Format the rows from the line containing "Given: Click the SAMPLE2 Sta. station marker" through the end of the rows as a JSON list of strings, one string per line, skipping blank lines. Leave the pictures out of the answer.

★ ★ ★ ★

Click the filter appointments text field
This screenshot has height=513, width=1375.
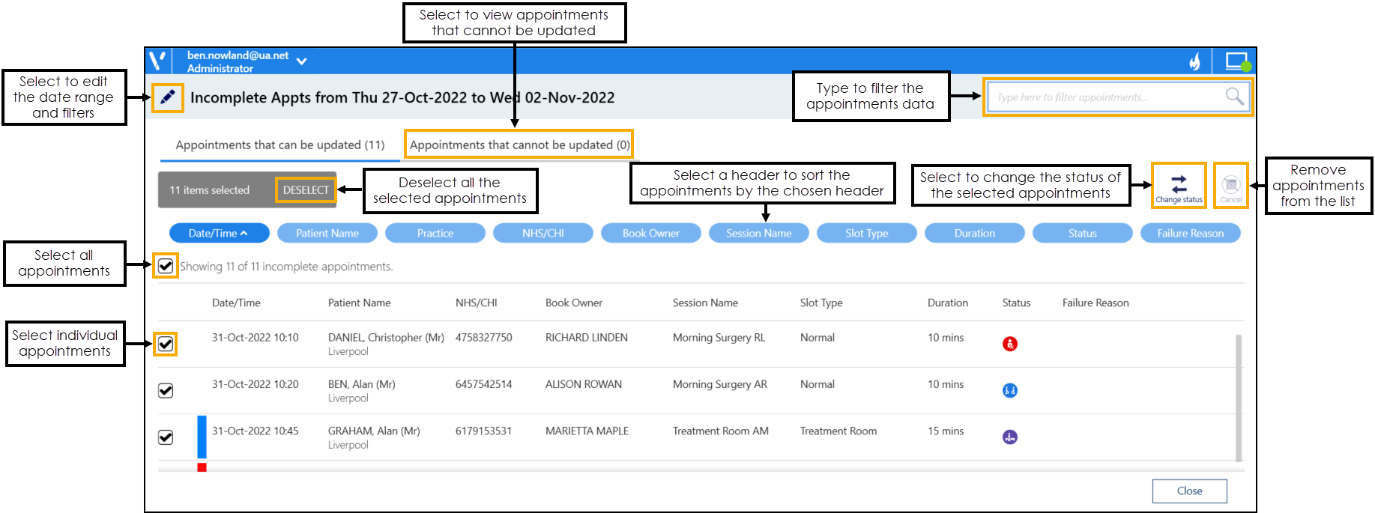[x=1104, y=97]
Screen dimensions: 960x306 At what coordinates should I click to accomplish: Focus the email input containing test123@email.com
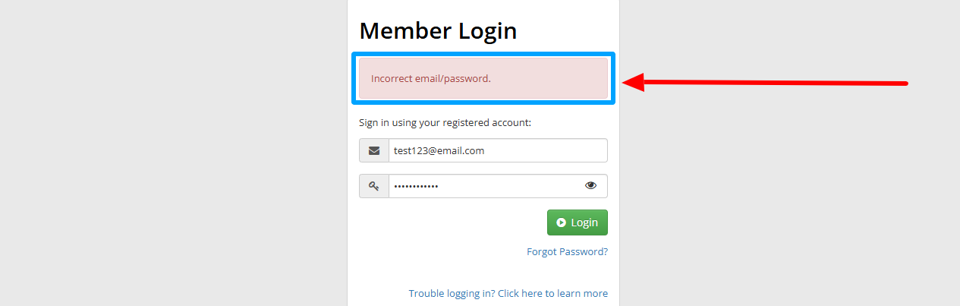tap(439, 150)
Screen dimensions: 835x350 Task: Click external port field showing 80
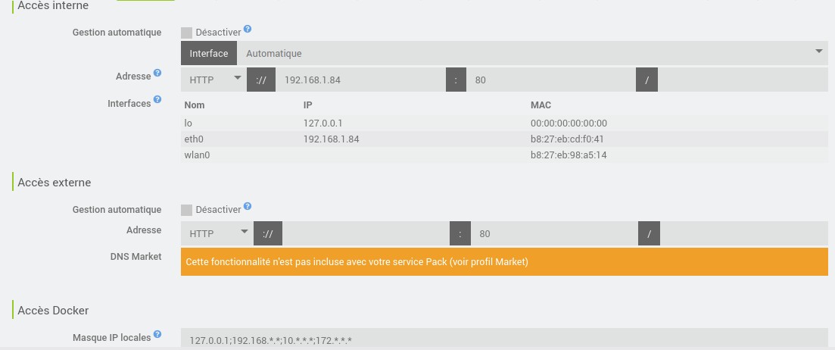tap(554, 233)
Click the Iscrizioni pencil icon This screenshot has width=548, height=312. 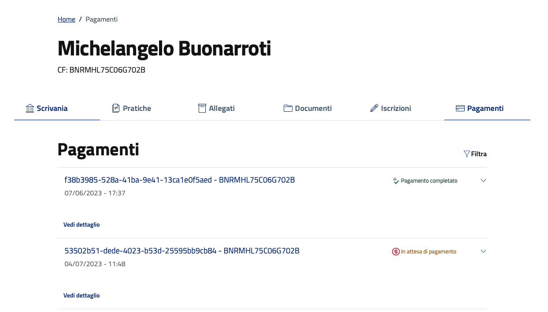pos(374,108)
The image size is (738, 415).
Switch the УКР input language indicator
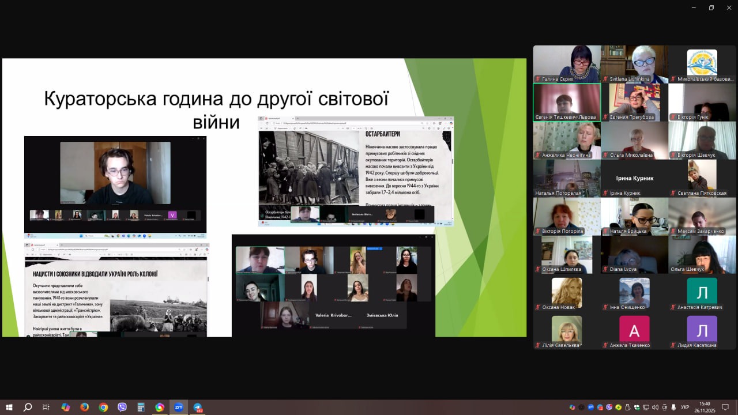click(685, 408)
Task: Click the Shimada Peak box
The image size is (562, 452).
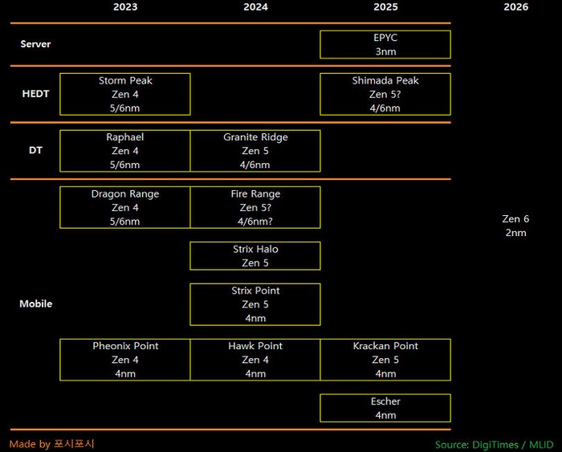Action: coord(385,95)
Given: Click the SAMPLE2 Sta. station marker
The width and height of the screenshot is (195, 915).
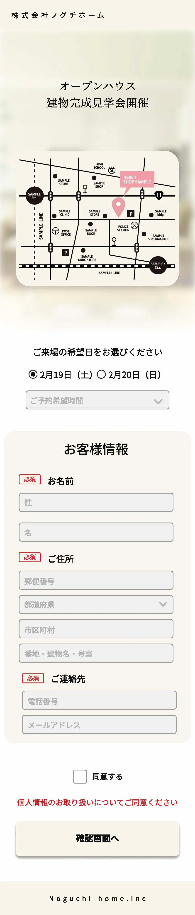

★ ★ ★ ★

- REPLY TO THE EXERCISE:
[
  "Given: Click the SAMPLE2 Sta. station marker",
  "The width and height of the screenshot is (195, 915)."
]